Late last month, the New York State Insurance Fund (NYSIF) filed a complaint against one of the Westchester County’s largest trash haulers, R & S Waste, LLC, charging the multi-million dollar firm with running up a tab of over $783,000, after it failed to pay the premium on its workers’ compensation insurance policy for the four-year period between 2012 and 2016.

Owned by Joseph Spiezio III, a close ally of Mount Vernon Mayor Richard Thomas, who has been under fire ever since he appointed the deep-pocketed backer of his successful dark-horse campaign to the position of Deputy Police Commissioner, the spillover from the suspension of the New Rochelle-based firm’s insurance policy could extend well beyond the firm’s fortune before it’s all done.

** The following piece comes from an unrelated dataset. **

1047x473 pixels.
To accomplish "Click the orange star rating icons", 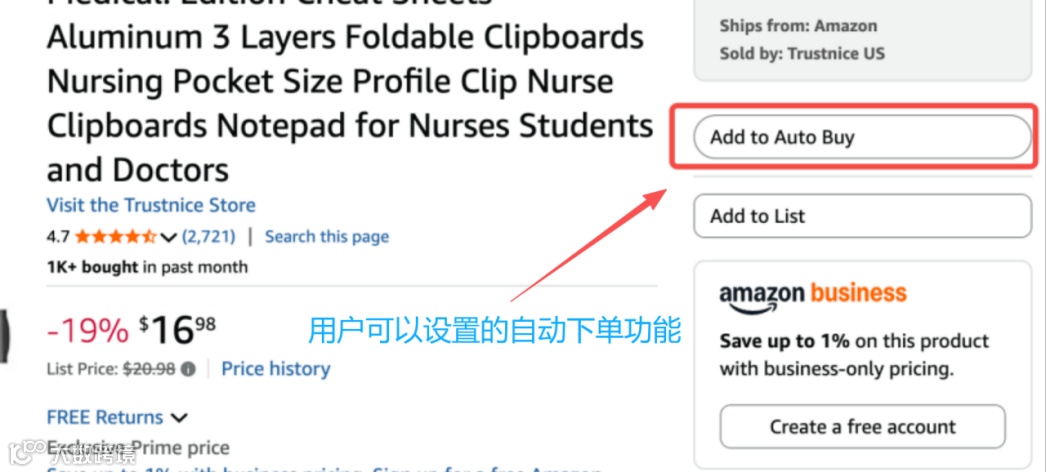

While Spiezio operates a network of firms that stretch across the nation, raking in millions annually from waste hauling contracts he has with dozens of municipalities, R & S Waste is also a major provider of waste hauling services in the Lower Hudson Valley. Not only does the firm do pickups for residents and business in several municipalities here in the county—including the city where he is ensconced as Deputy Police Commissioner—it also hauls trash for the county government.
On more than one occasion, Spiezio has been accused by local rivals of unfair business practices. However, his knack for turning trash into treasure appears to have shielded him from closer scrutiny by authorities in White Plains.
Since 2012, R & S Waste has been awarded at least $3.5 million in municipal contracts by county officials. Earlier this year, at the February meeting of the County’s Board of Acquisition and Contract, County Executive Rob Astorino moved a motion to approve a contract that added another $1.6 million dollars to R & S’s coffers.
Now, the NYSIF suit raises questions as to whether Speizio’s firm was in compliance with state and county laws when he was awarded the lucrative contracts, and whether the regulators of the county’s Solid Waste Commission properly vetted his application for the license.
According to the complaint filed by the NYSIF, at the same time the county executive, commissioners and legislatures were awarding R & S one municipal contract after another, the hauler was welching on its obligation to pay its monthly insurance premium. Given NYSIF’s assertion that R & S hasn’t paid its premiums for the past four years, it begs the question as to why the firm’s hauling license wasn’t suspended, if not revoked altogether, some time ago.
Businesses in the state of New York are required, with few exceptions, to provide workmen’s compensation insurance coverage for all its employees. What’s more, the law calls for stiff financial penalties when businesses let their insurance coverage lapse.
When contacted for comments, a spokeswoman with NYSIF declined to answer any questions about the status of R & S Waste’s insurance policy. However, pertinent state statutes suggest the price could be rather high, perhaps in the millions, after penalties and fines are imposed. Whatever the final cost may be, Spiezio was surely aware of the requirements to maintain worker’s compensation. He’s widely believed to have been the driving force behind the legal battle Mayor Thomas waged to have a municipal contract the city awarded to the construction firm of Mount Vernon City Councilman Andre Wallace, invalidated on the ground the councilman didn’t make his worker’s compensation payments.
Now it seems the cart has been turned on Spiezio.
Aside from his failure to pay worker’s compensation as required by law, there are additional reasons for wondering how R & S obtained a license to operate a business here in the county in the first place.

The Solid Waste Commission’s application for a hauler’s license requires the applicant to submit copious amounts of information about their personal background and past business practices, all designed to weed out unscrupulous business owners from the county’s pool of contractors. Several questions ask the applicant if they’ve ever been found guilty by any court, administrative agency, or regulatory body of violating similar laws and regulations in any other municipality. A FOIL request for a copy of the Spiezio’s hauling application was sent to the County Clerk’s Office several days ago, but at the time of publication, the document had yet to be produced for review.
However, the previous reporting by Black Westchester has already uncovered evidence that both Spiezio and R & S Waste have been found guilty of unethical business practices on at least two occasions. State Senator George Latimer has accused incumbent county executive Rob Astorino of taking money from county politicos. Evidence that the terms of Spiezio’s county hauling contracts have been a bit too generous is hinted at in the pages of the airport privatization plan Astorino has been pushing, as of late, while out on the campaign trail. Among other proposed savings, the plan calls for the county to renegotiate the contract R & S currently has to operate the airport waste hauling operations so that in the future costs would be tracked and billed by the actual weight of the trash that R & S disposes. Apparently, the firm may be carting away extra county dollars along with the airport’s trash.
In the end, it may turn out the controversial owner of the trash-hauling operation is not the only Westchester notable who needs to be sacked for shady business practices.